*Your task*: Locate the string "will" in the records below. Copy every line where it occurs.

*Collected data entries*:
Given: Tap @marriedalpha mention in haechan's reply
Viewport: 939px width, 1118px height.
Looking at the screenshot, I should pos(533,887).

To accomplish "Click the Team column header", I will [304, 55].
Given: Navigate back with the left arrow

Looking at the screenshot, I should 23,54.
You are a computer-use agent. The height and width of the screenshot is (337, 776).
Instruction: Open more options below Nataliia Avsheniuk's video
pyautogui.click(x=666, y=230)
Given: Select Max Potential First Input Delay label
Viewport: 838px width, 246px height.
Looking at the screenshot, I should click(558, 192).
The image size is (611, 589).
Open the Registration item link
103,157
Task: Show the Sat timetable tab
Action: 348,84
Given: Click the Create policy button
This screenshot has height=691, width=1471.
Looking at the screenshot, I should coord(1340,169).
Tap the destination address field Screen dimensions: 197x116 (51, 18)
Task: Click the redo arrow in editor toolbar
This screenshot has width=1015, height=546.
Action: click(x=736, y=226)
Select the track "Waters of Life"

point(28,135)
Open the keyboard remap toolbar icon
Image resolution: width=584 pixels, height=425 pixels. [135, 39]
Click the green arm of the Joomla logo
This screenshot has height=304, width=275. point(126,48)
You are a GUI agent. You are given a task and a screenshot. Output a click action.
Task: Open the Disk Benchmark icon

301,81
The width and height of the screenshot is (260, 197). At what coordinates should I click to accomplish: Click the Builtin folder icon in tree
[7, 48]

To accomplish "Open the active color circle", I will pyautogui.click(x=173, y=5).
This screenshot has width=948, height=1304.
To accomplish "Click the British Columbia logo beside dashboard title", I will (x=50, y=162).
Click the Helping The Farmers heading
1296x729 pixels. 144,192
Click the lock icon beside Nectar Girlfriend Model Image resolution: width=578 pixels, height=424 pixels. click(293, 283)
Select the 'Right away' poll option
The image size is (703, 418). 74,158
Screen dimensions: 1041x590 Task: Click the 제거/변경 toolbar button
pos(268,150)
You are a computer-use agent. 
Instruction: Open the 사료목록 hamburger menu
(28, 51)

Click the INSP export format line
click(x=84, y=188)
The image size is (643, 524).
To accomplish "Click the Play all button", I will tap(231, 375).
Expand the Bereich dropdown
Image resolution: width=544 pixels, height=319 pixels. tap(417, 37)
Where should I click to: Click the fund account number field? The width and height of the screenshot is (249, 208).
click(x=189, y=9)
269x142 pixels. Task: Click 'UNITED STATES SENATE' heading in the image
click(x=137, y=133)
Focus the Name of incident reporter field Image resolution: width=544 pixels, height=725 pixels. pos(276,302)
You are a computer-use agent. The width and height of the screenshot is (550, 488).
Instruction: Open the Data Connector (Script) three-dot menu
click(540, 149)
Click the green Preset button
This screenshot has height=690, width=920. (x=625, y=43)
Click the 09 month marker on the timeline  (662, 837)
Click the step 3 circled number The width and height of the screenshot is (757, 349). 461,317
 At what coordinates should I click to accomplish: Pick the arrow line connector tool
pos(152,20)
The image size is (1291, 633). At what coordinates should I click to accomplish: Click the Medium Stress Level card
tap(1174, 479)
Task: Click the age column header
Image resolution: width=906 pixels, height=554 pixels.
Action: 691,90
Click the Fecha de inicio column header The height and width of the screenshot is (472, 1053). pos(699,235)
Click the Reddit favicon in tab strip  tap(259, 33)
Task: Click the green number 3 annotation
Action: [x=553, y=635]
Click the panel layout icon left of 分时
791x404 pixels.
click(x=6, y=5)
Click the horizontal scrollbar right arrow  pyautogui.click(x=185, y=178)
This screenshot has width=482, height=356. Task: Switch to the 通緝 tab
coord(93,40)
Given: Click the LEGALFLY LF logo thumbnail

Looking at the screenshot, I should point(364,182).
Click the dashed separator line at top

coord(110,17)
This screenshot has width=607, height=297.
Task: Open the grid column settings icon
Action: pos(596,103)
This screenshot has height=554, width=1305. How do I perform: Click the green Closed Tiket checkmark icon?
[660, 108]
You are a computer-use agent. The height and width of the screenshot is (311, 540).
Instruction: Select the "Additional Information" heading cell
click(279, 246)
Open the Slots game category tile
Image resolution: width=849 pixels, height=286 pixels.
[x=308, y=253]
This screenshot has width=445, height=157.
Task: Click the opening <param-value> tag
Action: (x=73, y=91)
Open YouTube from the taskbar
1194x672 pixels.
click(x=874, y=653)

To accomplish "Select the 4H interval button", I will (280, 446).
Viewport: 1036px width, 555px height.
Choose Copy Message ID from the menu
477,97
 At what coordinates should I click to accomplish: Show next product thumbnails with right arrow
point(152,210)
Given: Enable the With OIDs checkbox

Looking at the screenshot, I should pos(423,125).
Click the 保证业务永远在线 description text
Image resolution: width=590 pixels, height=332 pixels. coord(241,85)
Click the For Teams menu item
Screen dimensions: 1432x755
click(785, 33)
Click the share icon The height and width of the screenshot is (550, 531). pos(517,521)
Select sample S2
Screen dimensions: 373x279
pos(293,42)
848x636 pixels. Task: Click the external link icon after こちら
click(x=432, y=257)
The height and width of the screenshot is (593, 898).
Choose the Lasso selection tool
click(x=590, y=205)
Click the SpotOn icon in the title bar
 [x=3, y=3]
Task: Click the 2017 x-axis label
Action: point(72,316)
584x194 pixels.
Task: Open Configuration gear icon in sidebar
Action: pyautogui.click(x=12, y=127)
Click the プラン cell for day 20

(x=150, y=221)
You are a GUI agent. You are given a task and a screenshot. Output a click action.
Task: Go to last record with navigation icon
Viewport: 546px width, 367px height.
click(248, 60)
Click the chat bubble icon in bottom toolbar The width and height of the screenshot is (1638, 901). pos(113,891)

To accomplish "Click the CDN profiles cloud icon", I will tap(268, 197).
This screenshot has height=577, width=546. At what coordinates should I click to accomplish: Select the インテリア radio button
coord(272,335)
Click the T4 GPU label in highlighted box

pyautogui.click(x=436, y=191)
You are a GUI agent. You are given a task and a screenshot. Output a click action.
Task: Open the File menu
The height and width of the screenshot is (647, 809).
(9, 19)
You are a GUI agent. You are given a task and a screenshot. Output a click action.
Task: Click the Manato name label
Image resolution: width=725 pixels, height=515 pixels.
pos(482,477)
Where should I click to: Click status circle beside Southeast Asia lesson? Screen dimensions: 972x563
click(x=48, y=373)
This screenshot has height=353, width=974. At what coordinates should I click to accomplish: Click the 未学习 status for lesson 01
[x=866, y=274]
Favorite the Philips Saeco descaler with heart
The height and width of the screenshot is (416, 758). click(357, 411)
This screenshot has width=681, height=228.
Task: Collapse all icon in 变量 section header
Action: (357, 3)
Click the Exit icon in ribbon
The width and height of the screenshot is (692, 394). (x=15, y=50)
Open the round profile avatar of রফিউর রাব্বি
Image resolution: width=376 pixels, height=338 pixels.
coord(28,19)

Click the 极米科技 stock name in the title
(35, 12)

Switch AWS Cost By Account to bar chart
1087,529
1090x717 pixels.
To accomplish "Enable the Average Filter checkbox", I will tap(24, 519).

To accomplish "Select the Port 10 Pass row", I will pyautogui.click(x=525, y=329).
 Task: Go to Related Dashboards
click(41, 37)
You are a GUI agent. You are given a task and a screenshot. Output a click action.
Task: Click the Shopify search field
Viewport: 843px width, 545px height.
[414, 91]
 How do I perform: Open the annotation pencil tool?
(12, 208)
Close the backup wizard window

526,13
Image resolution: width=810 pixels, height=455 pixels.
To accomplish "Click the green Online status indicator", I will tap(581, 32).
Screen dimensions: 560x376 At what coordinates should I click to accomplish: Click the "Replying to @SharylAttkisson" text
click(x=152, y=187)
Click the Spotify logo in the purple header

*Task answer*:
To accomplish "Click the Team column header", I will [304, 55].
To accomplish "Open the active color circle", I will pyautogui.click(x=173, y=5).
To accomplish "Click the British Columbia logo beside dashboard title", I will (x=50, y=162).
To accomplish "Click the Play all button", I will tap(231, 375).
To accomplish "Select the 4H interval button", I will (280, 446).
To accomplish "Click the CDN profiles cloud icon", I will tap(268, 197).
To accomplish "Enable the Average Filter checkbox", I will tap(24, 519).
To accomplish "Select the Port 10 Pass row", I will pyautogui.click(x=525, y=329).
To accomplish "Click the green Online status indicator", I will tap(581, 32).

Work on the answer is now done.